>> start Given records

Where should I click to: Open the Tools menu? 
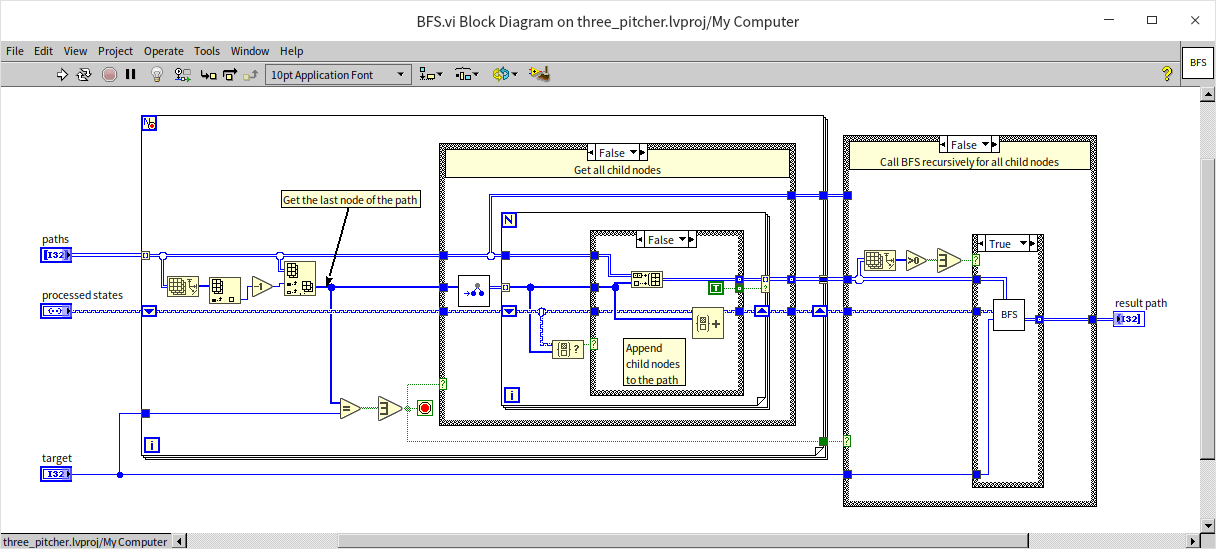coord(207,51)
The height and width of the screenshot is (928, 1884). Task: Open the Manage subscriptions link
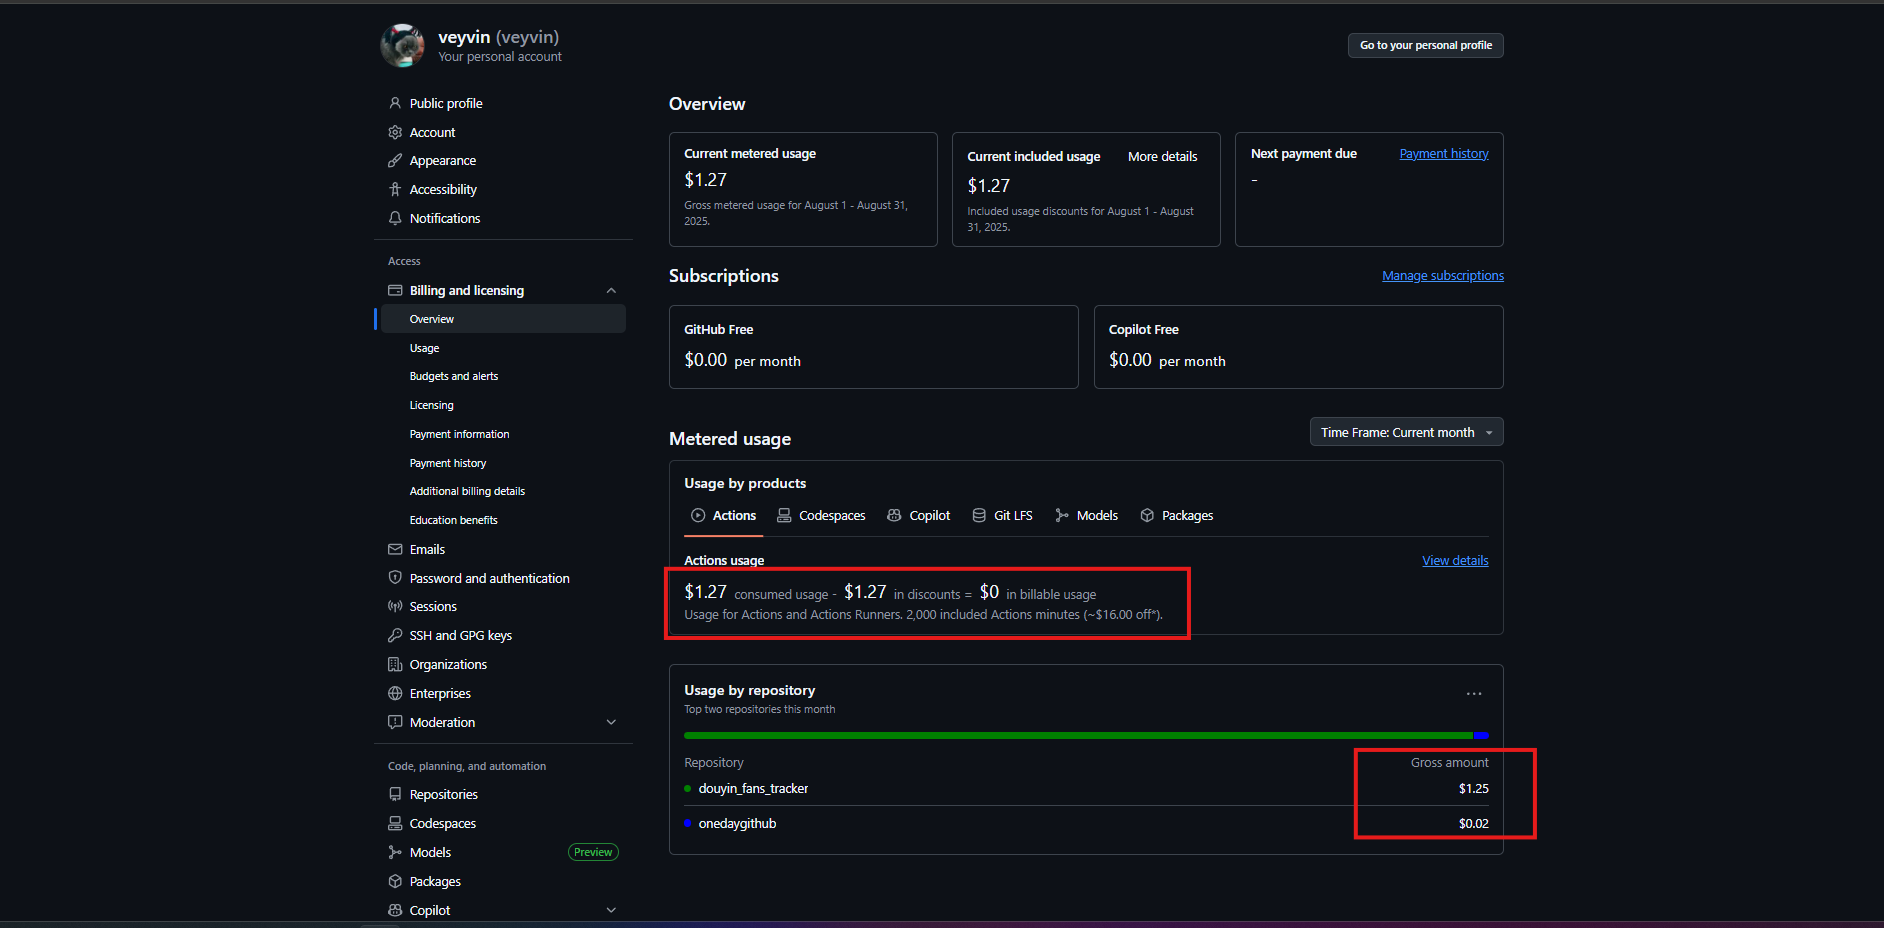point(1442,276)
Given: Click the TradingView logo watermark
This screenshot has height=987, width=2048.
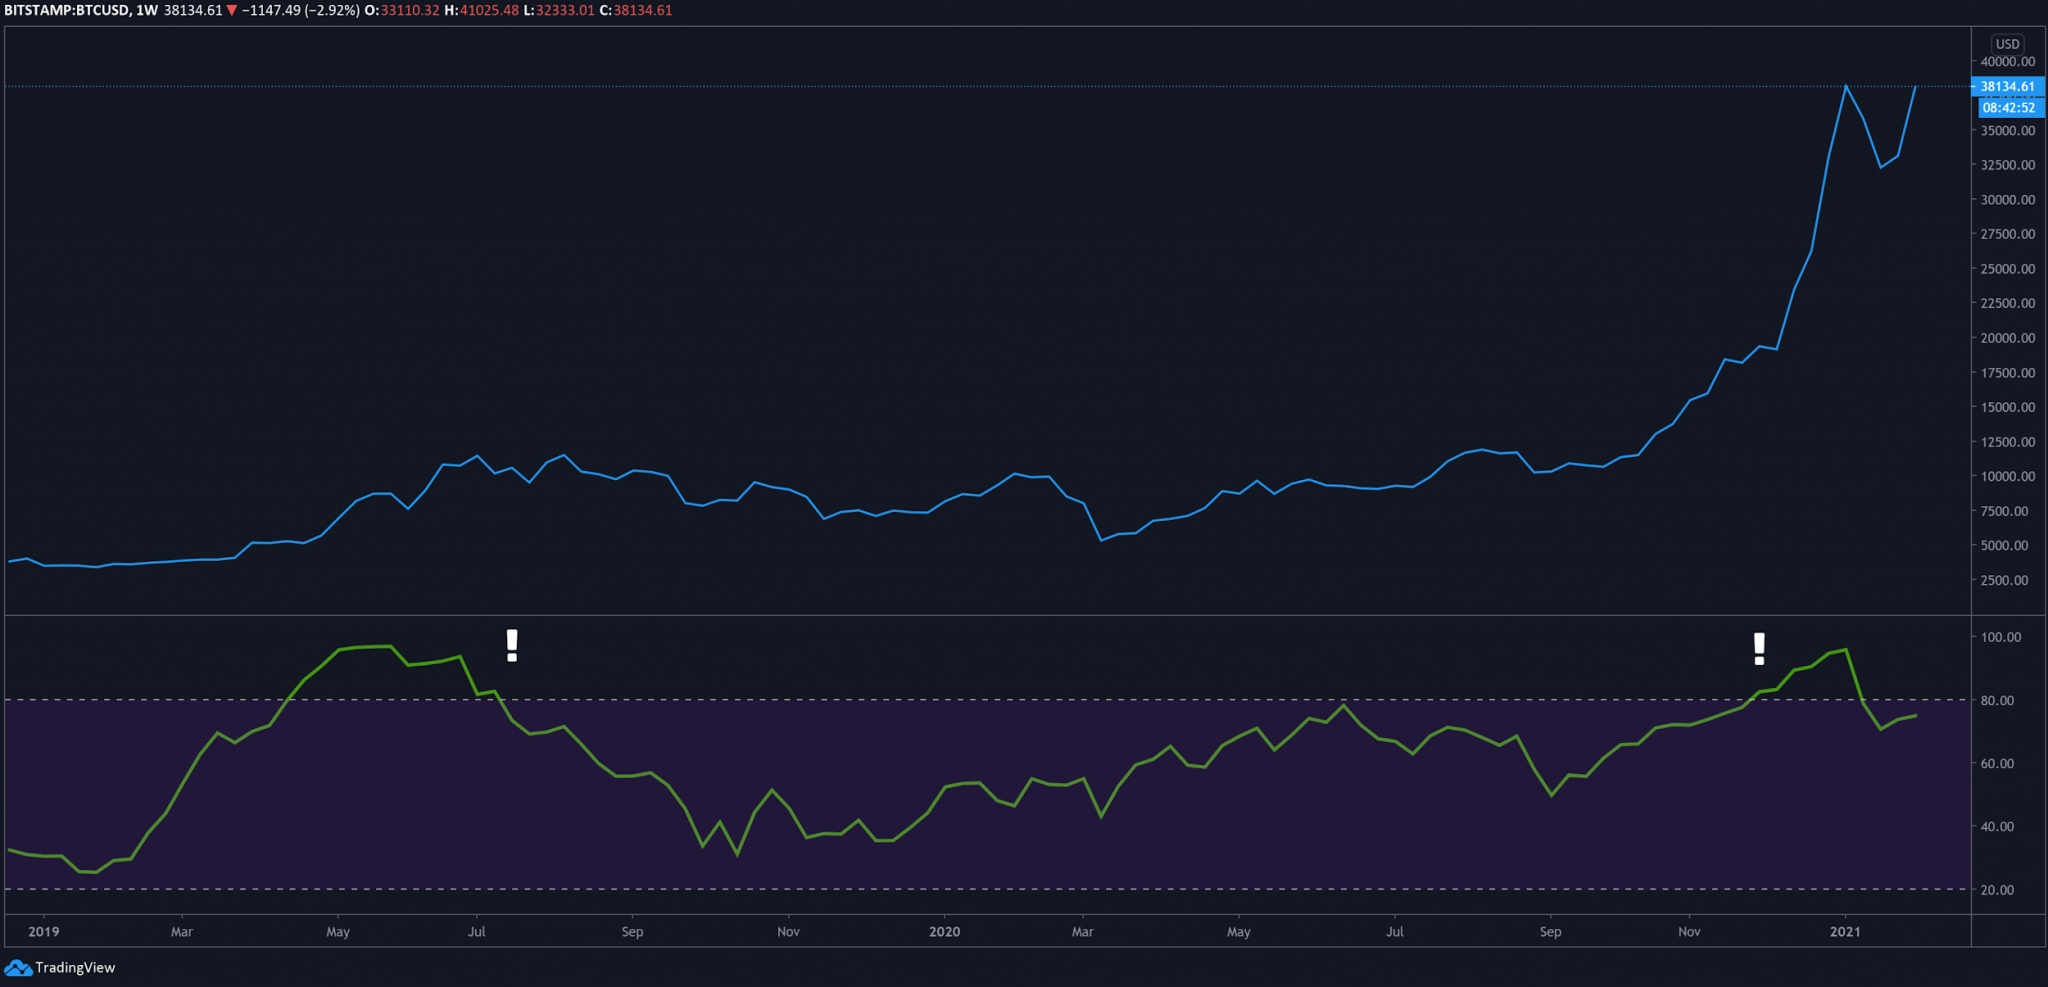Looking at the screenshot, I should coord(60,967).
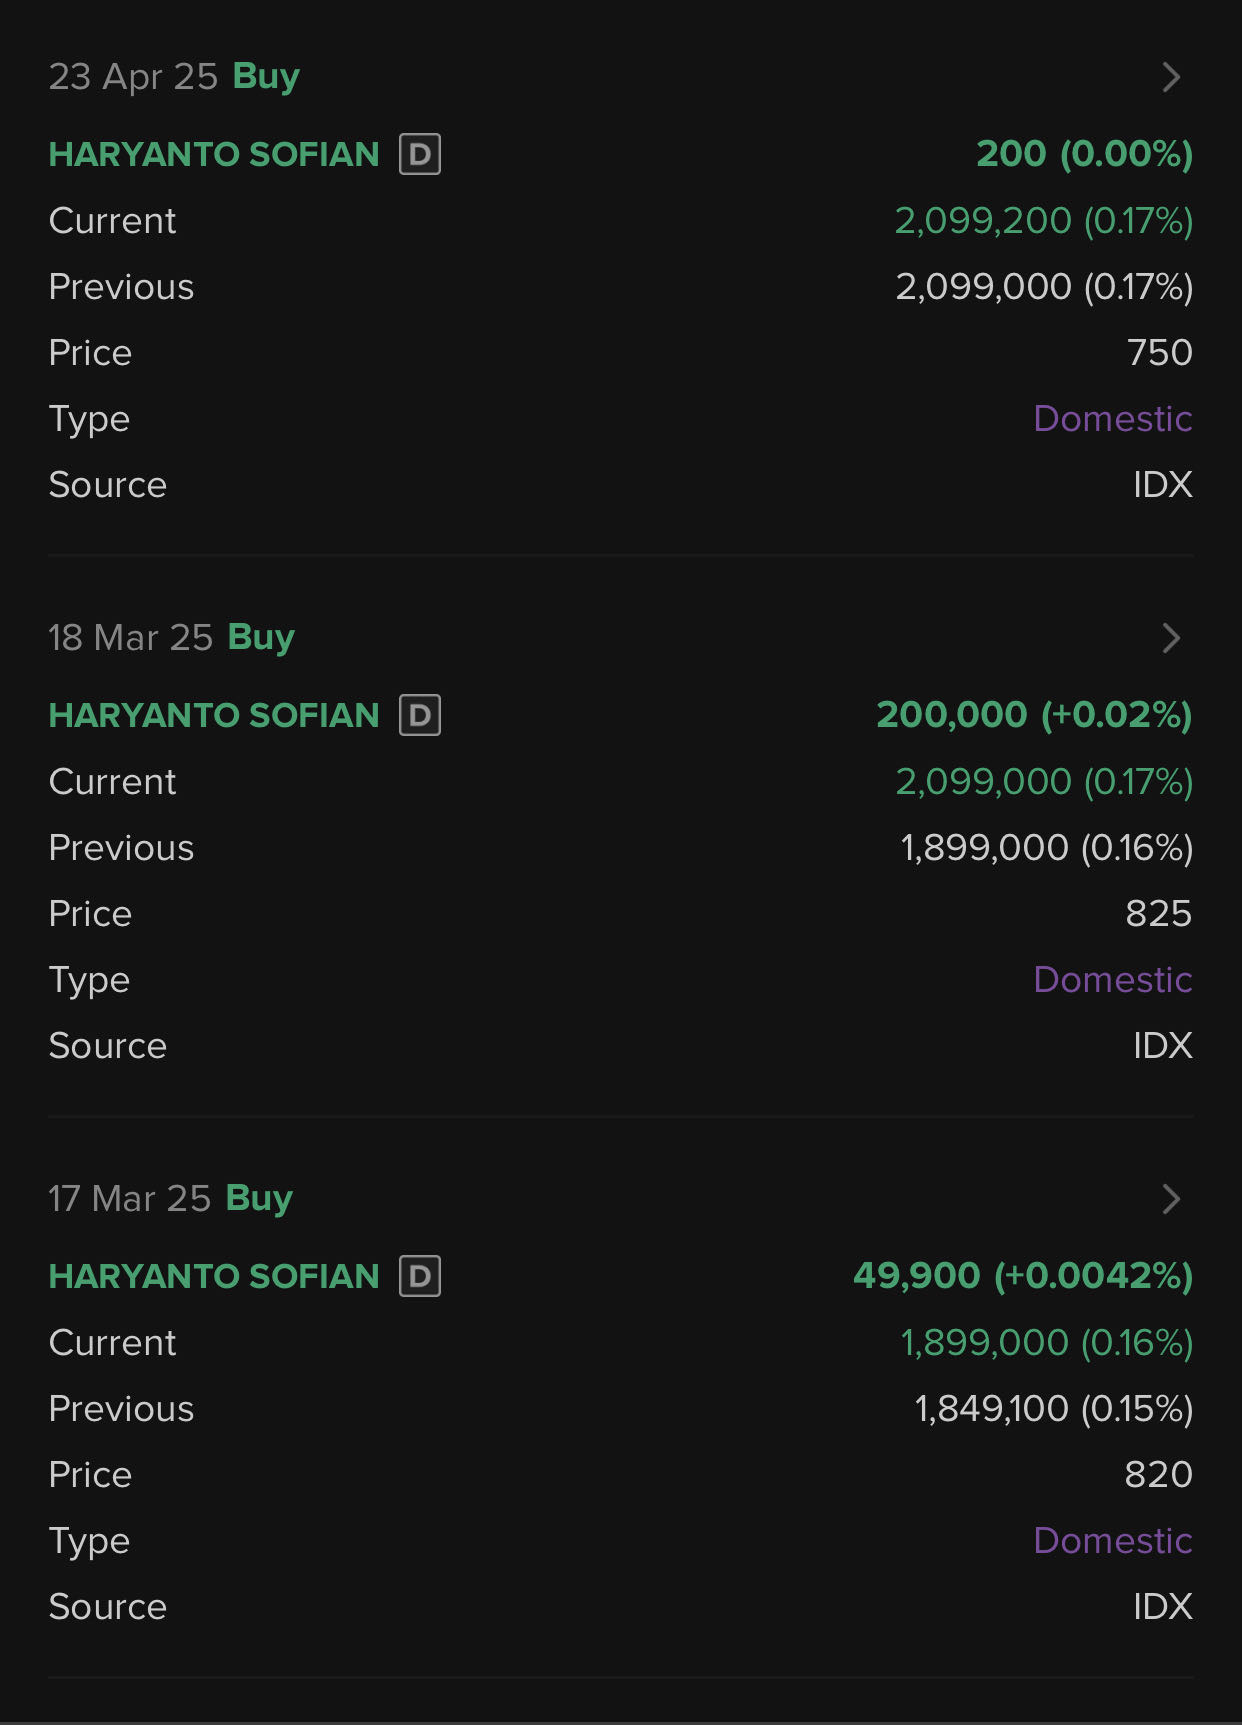Screen dimensions: 1242x1725
Task: Open HARYANTO SOFIAN in 17 Mar entry
Action: (x=214, y=1276)
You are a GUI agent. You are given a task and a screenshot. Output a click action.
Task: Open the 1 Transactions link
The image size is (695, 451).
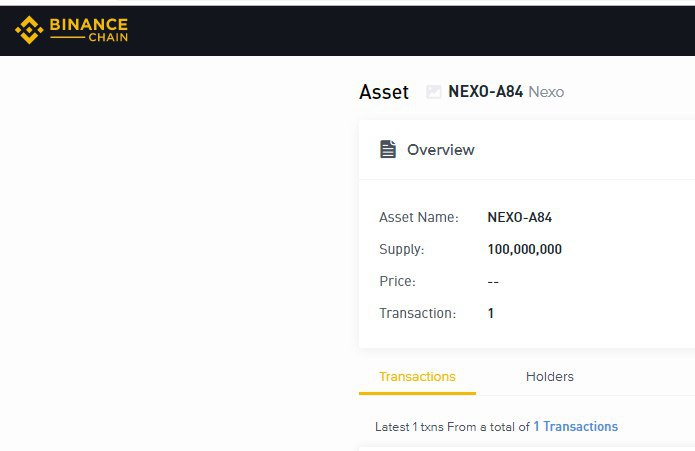click(x=575, y=426)
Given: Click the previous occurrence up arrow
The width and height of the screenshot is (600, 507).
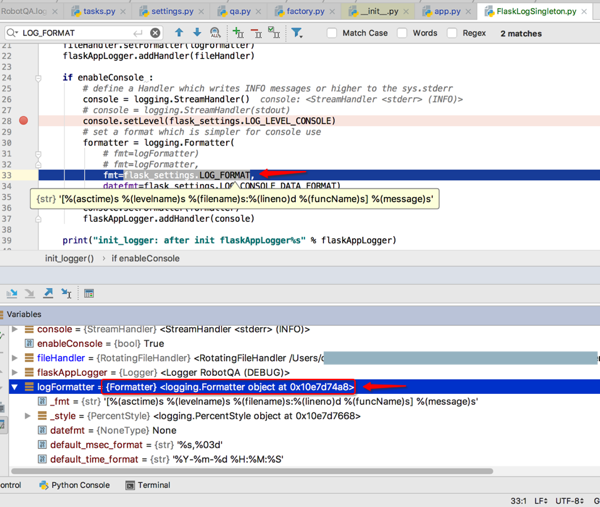Looking at the screenshot, I should pos(179,33).
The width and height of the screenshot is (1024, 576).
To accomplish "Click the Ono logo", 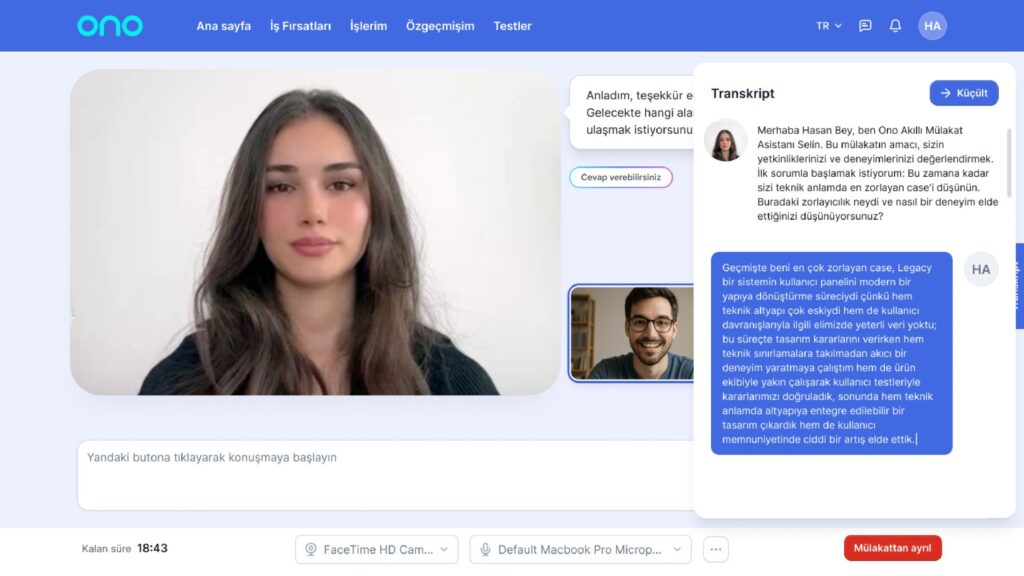I will (109, 25).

>> end Given records

Rewrite the records from the start through the line that contains "click(x=575, y=426)", replacing "Tools menu" with "View menu" and keeping everything else unchanged. Omit the pictures from your answer.

Where should I click to: Open the View menu? 
coord(207,51)
The height and width of the screenshot is (928, 1884). Task: Open the Manage subscriptions link
point(1442,276)
Given: Click the TradingView logo watermark
This screenshot has height=987, width=2048.
Looking at the screenshot, I should coord(60,967).
Screen dimensions: 1242x1725
Task: Open HARYANTO SOFIAN in 17 Mar entry
Action: (x=214, y=1276)
You are a GUI agent. You are given a task and a screenshot. Output a click action.
Task: Open the 1 Transactions link
The image size is (695, 451).
click(x=575, y=426)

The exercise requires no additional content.